Aim of the exercise:
Present the entries below as a numbered list, omitting any blank lines and leaving out the pictures.

Stored records
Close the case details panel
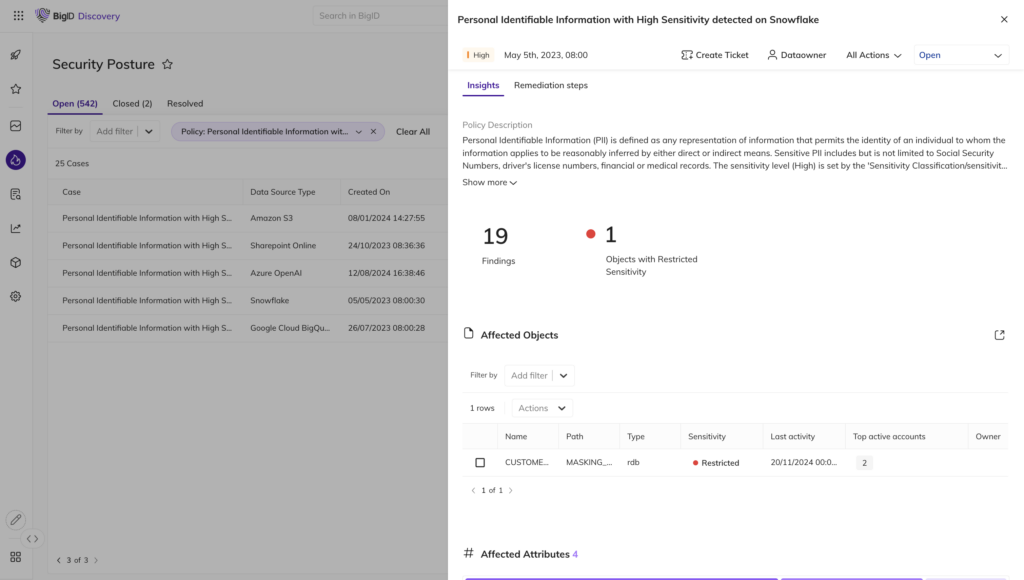This screenshot has width=1024, height=580. click(1004, 19)
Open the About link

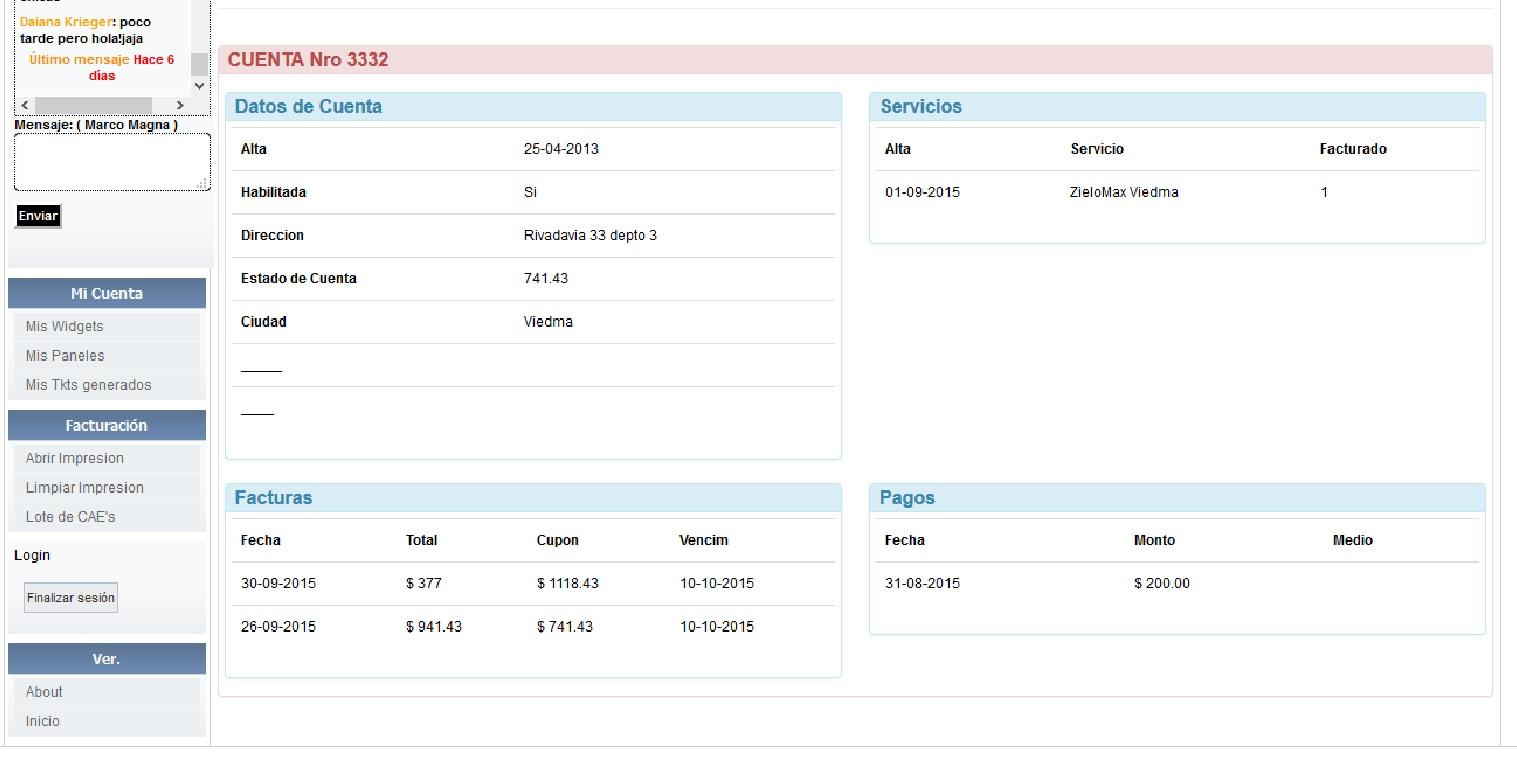(x=44, y=692)
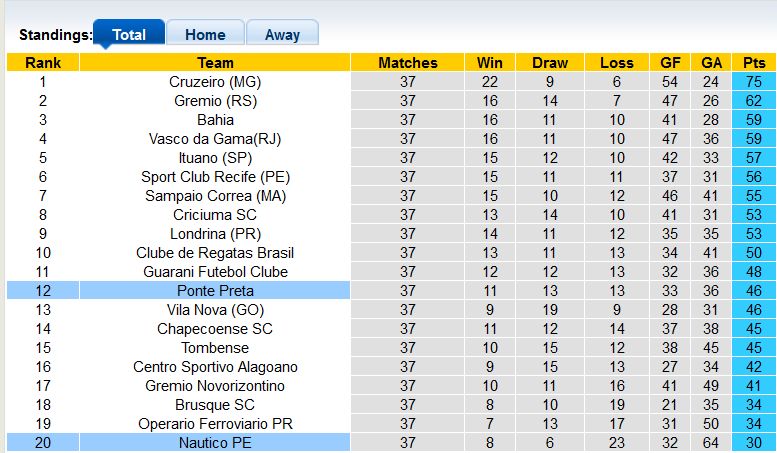Open Vasco da Gama(RJ) team link
The width and height of the screenshot is (777, 453).
point(215,138)
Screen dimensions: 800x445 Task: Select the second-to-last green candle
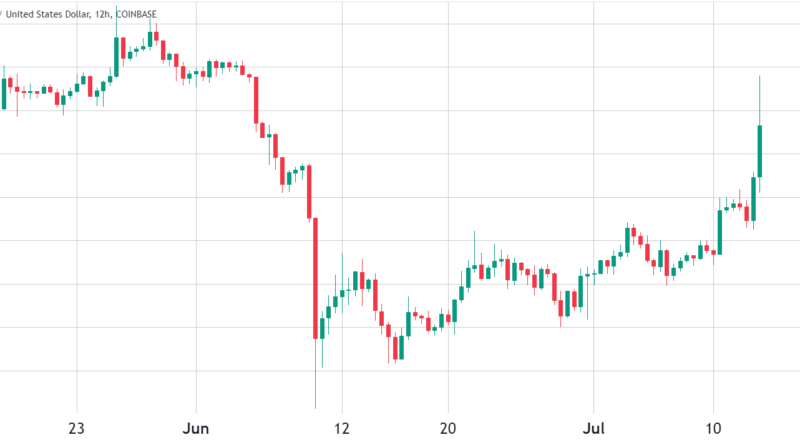click(753, 198)
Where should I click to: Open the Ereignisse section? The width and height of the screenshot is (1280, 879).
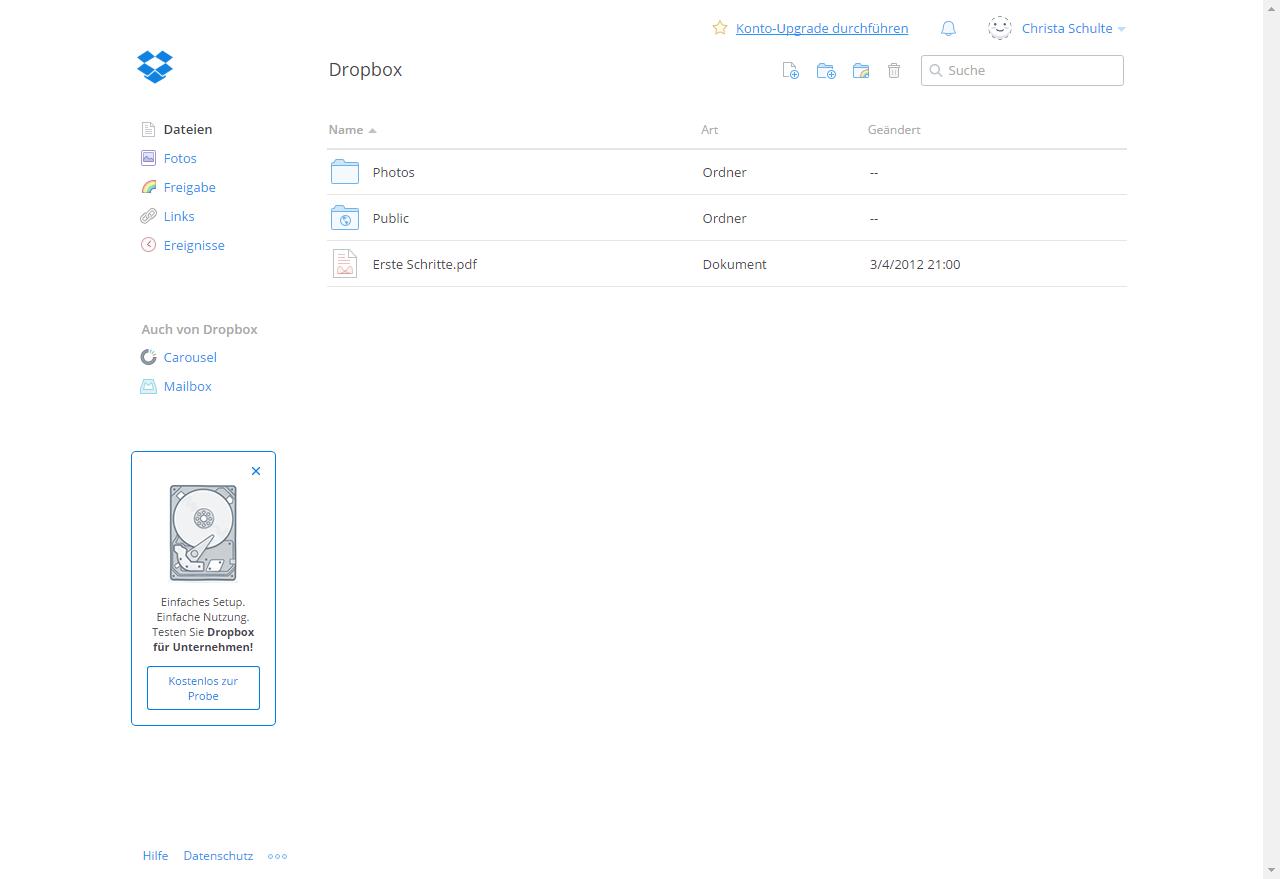coord(194,245)
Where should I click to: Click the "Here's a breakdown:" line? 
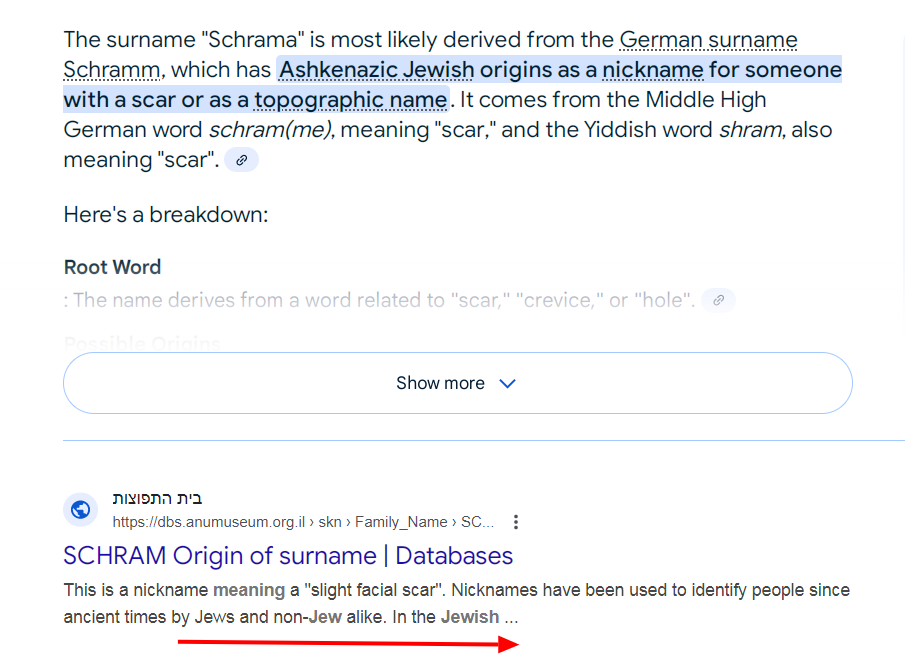point(166,215)
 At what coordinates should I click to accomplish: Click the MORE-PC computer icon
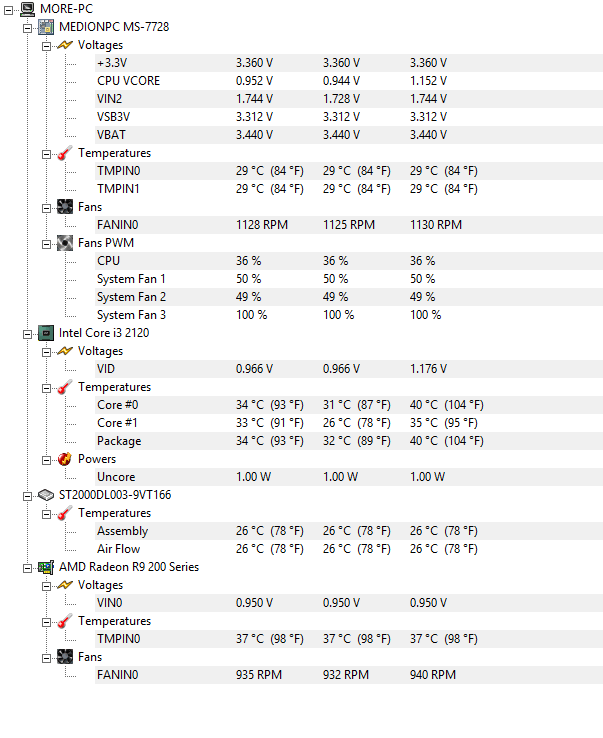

Answer below:
1. Close the case details panel
2. This screenshot has width=1024, height=580. click(1004, 19)
3. Open the About link
4. (x=44, y=692)
5. Open Vasco da Gama(RJ) team link
6. The width and height of the screenshot is (777, 453).
7. point(215,138)
8. Screen dimensions: 800x445 Task: Select the second-to-last green candle
9. click(753, 198)
10. Where should I click to: Open the Ereignisse section? The width and height of the screenshot is (1280, 879).
11. coord(194,245)
12. Where should I click to: Click the "Here's a breakdown:" line? 
13. point(166,215)
14.  At what coordinates should I click to accomplish: Click the MORE-PC computer icon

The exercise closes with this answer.